須永、ハム強行指名に「拒否」
巨人一本に希望を絞っていた浦和学院(埼玉)の須永英輝投手(18)は日本ハムから指名を受けた。かたくなな表情はなかったものの、現在の心境を「拒否」と明かした。
午後2時4分、「日本ハム須永指名」の一報が入ると、記者会見場となった浦和学院の会議室がざわついた。体育の授業中だった須永は同12分、会見場に駆けつけ、初めて意中外の球団からの指名を知った。「評価してもらって、感謝したい。これからゆっくり考えたい」と慎重に語った。
これまで通り巨人一本で、希望以外は東京ガスを中心に社会人入りする気持ちは固い。日本ハムの指名は「びっくりした」というが「意思は変わらない。迷いもありません。自分の中で決まっていること。(巨人への気持ちは)あります。(社会人入りした場合の)3年間は遠回りじゃない? はい」と答えた。

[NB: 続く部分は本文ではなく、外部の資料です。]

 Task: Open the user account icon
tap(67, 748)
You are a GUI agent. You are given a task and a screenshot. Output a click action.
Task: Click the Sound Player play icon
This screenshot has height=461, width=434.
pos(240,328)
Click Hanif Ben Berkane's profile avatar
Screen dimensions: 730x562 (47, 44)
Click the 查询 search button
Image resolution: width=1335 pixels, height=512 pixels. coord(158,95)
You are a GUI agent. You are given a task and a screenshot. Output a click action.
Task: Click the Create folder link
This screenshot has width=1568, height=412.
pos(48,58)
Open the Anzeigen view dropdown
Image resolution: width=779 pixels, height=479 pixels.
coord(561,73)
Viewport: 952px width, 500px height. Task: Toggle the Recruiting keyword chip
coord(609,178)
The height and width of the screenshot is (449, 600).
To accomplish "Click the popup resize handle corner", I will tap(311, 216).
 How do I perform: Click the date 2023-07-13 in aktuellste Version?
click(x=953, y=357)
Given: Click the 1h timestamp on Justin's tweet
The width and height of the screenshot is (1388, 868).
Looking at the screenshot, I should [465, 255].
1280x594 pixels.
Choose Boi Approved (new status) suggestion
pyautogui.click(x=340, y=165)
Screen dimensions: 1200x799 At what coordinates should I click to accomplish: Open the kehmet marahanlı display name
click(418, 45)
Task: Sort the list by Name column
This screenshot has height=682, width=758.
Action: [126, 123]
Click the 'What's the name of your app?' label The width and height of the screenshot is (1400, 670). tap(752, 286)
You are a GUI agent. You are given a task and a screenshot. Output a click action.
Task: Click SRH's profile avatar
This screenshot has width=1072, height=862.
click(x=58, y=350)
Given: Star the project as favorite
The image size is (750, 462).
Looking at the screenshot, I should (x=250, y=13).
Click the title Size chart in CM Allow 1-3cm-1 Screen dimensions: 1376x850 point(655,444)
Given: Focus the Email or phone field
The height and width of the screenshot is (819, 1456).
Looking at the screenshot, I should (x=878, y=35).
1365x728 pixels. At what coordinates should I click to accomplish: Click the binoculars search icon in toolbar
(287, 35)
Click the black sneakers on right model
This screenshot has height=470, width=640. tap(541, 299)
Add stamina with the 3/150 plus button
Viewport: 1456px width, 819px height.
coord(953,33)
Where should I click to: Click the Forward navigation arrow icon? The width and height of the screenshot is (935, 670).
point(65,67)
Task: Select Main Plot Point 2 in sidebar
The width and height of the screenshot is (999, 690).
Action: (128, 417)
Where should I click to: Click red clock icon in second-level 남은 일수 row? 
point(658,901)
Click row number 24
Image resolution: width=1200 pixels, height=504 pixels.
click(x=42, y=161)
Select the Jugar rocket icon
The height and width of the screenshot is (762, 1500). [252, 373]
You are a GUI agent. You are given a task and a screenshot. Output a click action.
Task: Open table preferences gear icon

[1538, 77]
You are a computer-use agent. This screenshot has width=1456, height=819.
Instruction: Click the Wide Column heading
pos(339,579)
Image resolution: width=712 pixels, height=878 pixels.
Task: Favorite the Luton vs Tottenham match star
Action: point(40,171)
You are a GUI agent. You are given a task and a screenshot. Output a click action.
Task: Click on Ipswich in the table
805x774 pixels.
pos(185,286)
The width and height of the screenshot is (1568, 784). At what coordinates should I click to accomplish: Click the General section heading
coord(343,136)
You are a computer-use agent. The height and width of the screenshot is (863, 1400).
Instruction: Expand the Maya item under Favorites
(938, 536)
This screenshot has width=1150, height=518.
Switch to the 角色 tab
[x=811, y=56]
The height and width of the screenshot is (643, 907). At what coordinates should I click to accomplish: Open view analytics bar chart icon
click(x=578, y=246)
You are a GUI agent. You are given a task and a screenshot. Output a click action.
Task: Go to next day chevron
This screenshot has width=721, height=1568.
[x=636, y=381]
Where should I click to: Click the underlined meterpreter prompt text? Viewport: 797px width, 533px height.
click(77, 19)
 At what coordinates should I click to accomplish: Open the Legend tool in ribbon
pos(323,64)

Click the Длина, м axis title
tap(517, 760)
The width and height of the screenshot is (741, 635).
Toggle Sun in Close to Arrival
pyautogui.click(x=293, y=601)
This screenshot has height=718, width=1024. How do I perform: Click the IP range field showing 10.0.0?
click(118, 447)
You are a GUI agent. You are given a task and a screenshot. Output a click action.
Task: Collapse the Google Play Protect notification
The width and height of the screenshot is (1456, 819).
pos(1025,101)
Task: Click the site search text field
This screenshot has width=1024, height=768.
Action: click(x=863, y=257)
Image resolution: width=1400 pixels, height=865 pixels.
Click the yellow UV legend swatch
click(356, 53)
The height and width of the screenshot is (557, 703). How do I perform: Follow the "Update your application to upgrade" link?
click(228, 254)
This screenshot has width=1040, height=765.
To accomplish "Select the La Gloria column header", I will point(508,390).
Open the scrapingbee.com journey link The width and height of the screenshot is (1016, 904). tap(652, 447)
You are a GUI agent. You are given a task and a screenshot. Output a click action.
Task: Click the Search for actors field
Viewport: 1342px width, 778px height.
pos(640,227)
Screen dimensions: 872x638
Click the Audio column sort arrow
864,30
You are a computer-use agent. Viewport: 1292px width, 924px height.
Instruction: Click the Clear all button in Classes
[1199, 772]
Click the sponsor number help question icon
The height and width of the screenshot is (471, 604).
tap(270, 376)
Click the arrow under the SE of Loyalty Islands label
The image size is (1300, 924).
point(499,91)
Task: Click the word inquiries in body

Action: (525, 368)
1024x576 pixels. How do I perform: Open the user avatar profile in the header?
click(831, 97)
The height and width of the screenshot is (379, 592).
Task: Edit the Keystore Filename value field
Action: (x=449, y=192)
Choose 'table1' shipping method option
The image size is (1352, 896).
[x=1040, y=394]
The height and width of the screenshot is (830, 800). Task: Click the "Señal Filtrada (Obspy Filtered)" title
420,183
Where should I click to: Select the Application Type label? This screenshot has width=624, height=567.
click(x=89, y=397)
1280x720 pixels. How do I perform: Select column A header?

さいたま市の同校にはこの日、テレビカメラを含めて約50人の報道陣が集まった。職員も交通誘導など応対に追われた。だが意中外の球団の指名に、予定していた野球部員による胴上げは取りやめた。指名後、日本ハムから即日あいさつの打診を受けたが、森士(おさむ)監督(39)の「冷却期間を置きたい」という理由から20日になった。
会見後、グラウンドに出た須永の前で、何事もなかったかのように野球部の練習が行われた。指名を知った瞬間は「頭の中が真っ白になった」と振り返った。時間がたつとともに、徐々に本音も出た。日本ハム入団の可能性について、しばらく沈黙した後に「(現段階では)拒否です」と漏らした。そして現在の心境を「灰色」と表現した。
ただ時折笑顔も見せるなど、かたくなな態度ではなかった。「落胆はありますが、指名には感謝したい。日本ハムは素晴らしいチーム。小学校に入る時に試合を見たことがあります」と言葉を選んだ。北海道のイメージを「寒いが、おいしい食べ物がある」として笑いも誘った。森監督は「厳粛に受け止めて接していきたい」と冷静だった。拒否して社会人入りか、日本ハム入りか。18歳の決断が迫られる。